[英]Sum values to column if another have a string Pandas
I have a dataframe with values of different attributes, and i have a json file which have a list of attributes to sum only if a column in the dataframe contains a string.我有一个具有不同属性值的 dataframe,我有一个 json 文件,它有一个属性列表,仅当 dataframe 中的列包含字符串时才求和。
| Product | store_location | attr1 | attr2 | attr3 | attr4 | global |
| ------- | -------------- | ----- | ----- | ----- | ----- | ------ |
| First | NY-store1 | 3 | 5 | 2 | 2 | |
| Second | NY-store2 | 1 | 3 | 5 | 1 | |
| Third | NJ-store1 | 3 | 5 | 2 | 2 | |
| Fourth | PA-store1 | 1 | 3 | 5 | 1 | |
The json file has this structure: json 文件具有以下结构:
{
"positionEvaluation": [
{
"position": "Global",
"sumElements": ["attr1", "attr2"],
"gralSum": ["attr2", "attr3", "attr4"],
"elementsProm": ["attr1", "attr2", "attr3", "attr4"]
}
]
}
Obviously the real file has more attributes, only for demo.显然真实文件的属性比较多,仅供demo使用。 So, I want when the product has in the store location the string 'NY' take respective attributes of "sumElements" and divide by the length of "gralSum", and if the product has another string like 'NJ' or 'PA' just sum all elements of "elementsProm" and then divide by the length of it.
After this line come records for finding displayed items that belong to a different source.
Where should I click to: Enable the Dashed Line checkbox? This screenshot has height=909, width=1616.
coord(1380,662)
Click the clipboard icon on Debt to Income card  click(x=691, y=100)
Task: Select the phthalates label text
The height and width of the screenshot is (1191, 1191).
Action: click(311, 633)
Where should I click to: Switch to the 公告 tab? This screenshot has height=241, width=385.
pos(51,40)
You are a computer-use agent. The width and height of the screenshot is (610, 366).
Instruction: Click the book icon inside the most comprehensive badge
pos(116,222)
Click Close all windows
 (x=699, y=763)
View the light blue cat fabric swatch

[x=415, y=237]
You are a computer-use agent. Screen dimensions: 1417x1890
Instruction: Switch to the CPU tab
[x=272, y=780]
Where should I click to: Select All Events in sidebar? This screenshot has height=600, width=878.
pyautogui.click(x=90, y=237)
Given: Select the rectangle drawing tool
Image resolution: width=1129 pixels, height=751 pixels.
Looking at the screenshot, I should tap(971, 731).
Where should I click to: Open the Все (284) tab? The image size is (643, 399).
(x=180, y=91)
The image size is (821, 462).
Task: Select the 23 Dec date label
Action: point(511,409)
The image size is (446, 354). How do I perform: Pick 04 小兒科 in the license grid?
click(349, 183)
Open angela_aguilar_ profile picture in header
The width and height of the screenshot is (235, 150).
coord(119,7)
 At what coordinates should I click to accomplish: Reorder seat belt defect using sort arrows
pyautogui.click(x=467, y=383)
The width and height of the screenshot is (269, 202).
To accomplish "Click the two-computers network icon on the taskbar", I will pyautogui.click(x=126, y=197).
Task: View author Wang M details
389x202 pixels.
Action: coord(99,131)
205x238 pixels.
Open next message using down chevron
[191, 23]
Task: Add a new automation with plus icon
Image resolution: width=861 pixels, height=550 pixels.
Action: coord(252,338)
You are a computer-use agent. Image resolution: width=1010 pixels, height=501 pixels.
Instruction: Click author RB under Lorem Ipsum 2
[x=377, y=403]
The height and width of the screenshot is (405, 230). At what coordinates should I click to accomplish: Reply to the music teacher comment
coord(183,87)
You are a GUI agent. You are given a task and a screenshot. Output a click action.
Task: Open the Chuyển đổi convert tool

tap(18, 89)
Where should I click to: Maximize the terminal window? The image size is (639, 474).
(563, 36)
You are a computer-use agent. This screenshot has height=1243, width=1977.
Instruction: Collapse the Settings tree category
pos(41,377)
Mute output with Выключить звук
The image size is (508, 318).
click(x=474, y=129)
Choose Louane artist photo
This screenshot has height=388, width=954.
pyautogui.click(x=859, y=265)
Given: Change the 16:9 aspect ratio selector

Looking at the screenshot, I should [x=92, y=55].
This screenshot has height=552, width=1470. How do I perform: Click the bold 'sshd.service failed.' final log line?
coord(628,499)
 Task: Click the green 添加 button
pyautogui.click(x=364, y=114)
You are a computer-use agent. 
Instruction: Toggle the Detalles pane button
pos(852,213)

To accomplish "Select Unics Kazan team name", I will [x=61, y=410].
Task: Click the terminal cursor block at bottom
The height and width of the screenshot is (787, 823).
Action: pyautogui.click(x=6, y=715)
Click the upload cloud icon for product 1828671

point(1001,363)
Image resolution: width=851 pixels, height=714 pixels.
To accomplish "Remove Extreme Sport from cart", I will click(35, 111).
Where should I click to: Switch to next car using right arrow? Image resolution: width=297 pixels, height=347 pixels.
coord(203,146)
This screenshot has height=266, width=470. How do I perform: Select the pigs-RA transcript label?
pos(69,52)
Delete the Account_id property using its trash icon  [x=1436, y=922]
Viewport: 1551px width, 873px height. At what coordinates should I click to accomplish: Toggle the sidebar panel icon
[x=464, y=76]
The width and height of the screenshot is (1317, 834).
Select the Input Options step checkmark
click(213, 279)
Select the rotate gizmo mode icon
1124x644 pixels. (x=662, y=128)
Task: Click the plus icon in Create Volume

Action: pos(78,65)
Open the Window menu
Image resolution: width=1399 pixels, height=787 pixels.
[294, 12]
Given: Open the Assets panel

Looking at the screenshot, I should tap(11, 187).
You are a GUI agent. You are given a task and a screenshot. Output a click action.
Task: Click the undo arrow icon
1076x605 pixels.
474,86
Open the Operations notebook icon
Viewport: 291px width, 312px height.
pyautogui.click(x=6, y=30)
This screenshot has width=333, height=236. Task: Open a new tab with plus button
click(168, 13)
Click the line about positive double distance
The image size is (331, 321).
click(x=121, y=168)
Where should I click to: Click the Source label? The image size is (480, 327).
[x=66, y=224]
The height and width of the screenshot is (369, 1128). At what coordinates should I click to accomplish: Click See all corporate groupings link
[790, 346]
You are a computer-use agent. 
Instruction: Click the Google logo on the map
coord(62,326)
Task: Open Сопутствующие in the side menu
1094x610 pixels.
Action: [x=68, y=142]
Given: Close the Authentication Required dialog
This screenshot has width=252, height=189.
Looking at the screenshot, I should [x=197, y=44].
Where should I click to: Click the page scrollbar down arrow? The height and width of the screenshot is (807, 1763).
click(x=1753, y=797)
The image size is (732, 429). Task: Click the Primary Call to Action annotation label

所以,我想当产品在商店位置时,字符串“NY”采用“sumElements”的相应属性并除以“gralSum”的长度,如果产品有另一个字符串,如“NJ”或“PA”对“elementsProm”的所有元素求和,然后除以它的长度。
Here my code:这是我的代码:
for p in range(len(js_positions["positionEvaluation"])):
aux1_string = js_positions["positionEvaluation"][p]["position"]
df[aux1_string] = 0
if df['store_location'].str.contains('NY').any():
for k in range(len(js_positions["positionEvaluation"][p]["sumElements"])):
tmp = js_positions["positionEvaluation"][p]["sumElements"][k]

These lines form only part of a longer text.